Polysulfides are materials generated at the cathode side, diffuse through the membrane, react with lithium anode, and shuttle back. During the process, polysulfides dissolve and irreversibly react with metal lithium and organic components, inducing the destruction of the cathode structure, depletion of the lithium anode, and loss of active sulfur materials. Commonly used separators in battery systems are porous polymer membranes, which separate the two electrodes while having little impact on the transportation of ions through the membrane. The researchers' design was of a GO membrane, sandwiched between cathode and anode electrodes, which efficiently prohibited the shuttle of polysulfides through the membrane.

Ohio-based Angstron Materials has developed a group of cost-effective thermal foil products that can be customized for handheld devices and other products. The company says that its foil sheets have been qualified for use by a major mobile electronics company. Such thermal foils can be used for the technology beneath devices' screens that conducts heat away from internal electronic components and batteries to help maintain optimal performance.

Angstron’s thermal foils are available in a variety of grades. The company states that its foils are thinner than other products on the market and so give manufacturers greater design flexibility than competing methods. Angstron’s foil sheets also can be sourced with equivalent or greater thermal conductivity.

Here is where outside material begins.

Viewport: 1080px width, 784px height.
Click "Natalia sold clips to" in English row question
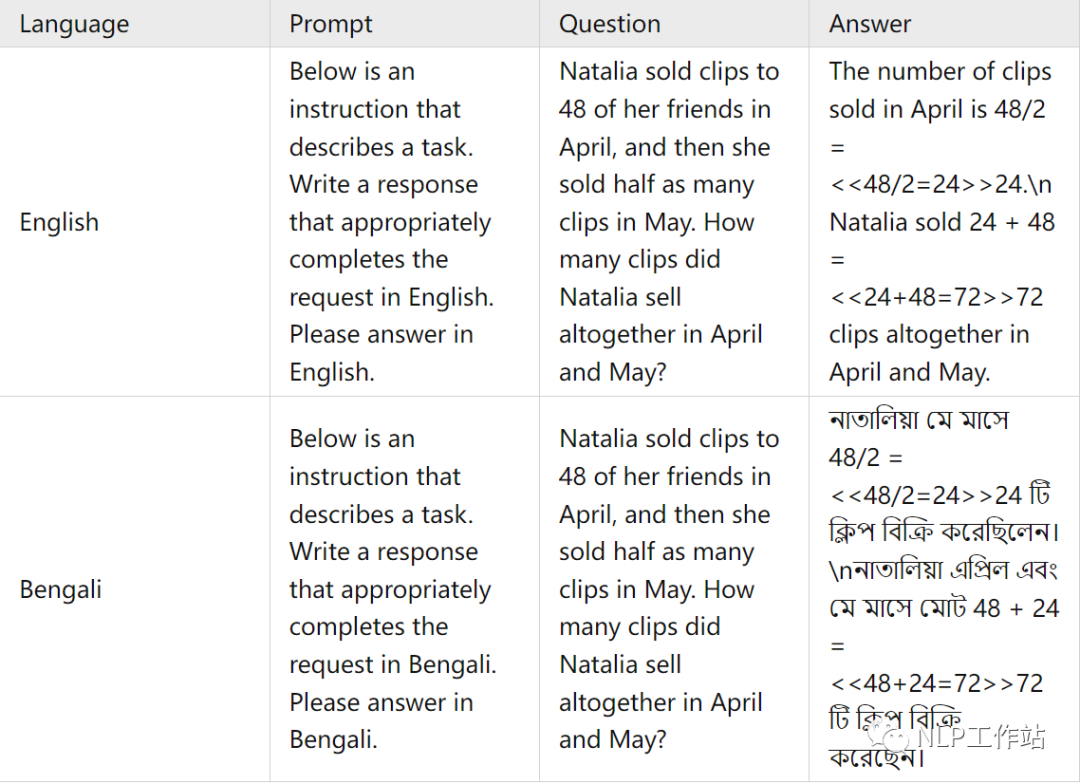669,72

Earlier this month, the first mass produced graphene-enhanced phone was rumoured to be near commercial sale by Chinese companies. Now, further details are available as it seems that the device is available on the company's website.

The phone, called the Galapad Settler, is said to use graphene for its touchscreen, as well as casing and battery. 30,000 pieces were made by Chinese graphene company Moxi together with Chinese device maker Galapad, with each device selling for $399 USD.

A team of researchers at the University of California report on the preparation of a graphene hydrogel, which can be converted into solvated graphene frameworks that are stable 3D porous structures offering both fast lithium exchange and high conductivity. Using these frameworks as anode material, it is possible to assemble a lithium coin cell, with excellent capacities surpassing conventional graphite materials.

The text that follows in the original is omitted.